(Beginning of Data excerpts)

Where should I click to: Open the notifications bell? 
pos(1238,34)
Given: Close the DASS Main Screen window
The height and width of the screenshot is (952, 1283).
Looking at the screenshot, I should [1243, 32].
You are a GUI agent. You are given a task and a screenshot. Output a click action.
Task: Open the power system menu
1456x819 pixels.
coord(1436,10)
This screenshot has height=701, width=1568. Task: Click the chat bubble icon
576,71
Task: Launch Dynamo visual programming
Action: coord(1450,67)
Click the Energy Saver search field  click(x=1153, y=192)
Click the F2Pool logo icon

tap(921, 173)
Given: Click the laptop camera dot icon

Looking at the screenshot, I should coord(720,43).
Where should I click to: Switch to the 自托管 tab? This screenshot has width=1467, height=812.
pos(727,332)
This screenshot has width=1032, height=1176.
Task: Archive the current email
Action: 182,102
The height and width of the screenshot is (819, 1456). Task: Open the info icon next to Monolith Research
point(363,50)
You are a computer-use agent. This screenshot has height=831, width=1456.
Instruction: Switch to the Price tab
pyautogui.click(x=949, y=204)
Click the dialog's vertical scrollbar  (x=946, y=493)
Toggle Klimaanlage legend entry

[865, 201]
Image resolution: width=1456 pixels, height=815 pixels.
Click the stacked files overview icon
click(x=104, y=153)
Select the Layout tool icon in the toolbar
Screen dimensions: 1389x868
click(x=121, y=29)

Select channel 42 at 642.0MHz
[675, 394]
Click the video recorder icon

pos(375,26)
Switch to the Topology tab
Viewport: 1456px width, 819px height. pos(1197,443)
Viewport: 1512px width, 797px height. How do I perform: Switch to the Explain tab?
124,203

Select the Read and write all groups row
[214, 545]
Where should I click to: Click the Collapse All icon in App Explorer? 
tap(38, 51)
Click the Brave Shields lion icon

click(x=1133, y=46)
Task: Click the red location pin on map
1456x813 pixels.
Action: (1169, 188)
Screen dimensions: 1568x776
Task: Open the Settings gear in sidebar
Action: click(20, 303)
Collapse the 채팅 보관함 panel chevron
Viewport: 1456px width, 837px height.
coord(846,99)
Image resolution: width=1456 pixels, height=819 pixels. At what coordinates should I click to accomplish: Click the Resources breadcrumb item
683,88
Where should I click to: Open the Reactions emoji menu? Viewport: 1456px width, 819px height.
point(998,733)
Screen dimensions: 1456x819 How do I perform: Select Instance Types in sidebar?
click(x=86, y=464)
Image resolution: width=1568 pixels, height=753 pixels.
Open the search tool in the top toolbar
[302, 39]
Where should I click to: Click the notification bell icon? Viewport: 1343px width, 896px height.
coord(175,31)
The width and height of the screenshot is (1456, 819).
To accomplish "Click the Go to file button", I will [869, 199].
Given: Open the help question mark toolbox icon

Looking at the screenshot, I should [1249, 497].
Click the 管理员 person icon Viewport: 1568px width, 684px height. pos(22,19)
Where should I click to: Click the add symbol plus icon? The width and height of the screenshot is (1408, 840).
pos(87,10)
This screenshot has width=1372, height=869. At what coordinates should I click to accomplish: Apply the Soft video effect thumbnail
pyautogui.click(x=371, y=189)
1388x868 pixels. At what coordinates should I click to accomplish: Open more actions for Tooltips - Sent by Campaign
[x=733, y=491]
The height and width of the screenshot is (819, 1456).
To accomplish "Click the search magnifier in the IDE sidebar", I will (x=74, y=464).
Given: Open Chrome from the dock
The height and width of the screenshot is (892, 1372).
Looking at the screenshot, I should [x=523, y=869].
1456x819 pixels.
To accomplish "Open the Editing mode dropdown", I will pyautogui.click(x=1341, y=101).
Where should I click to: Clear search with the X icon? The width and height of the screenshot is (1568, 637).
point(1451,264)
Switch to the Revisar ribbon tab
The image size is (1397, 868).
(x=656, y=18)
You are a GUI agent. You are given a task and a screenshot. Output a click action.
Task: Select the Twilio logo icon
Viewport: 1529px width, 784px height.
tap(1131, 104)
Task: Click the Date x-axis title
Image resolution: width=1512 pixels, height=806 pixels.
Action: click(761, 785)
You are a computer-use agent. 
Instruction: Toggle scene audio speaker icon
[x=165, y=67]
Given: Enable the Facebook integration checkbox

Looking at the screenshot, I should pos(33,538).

(End of Data excerpts)

Filter the entries above down to the lines that contain the word "will".

- **Expected answer**
To accomplish "Click the Go to file button", I will [869, 199].
To accomplish "Click the search magnifier in the IDE sidebar", I will (x=74, y=464).
To accomplish "Open the Editing mode dropdown", I will pyautogui.click(x=1341, y=101).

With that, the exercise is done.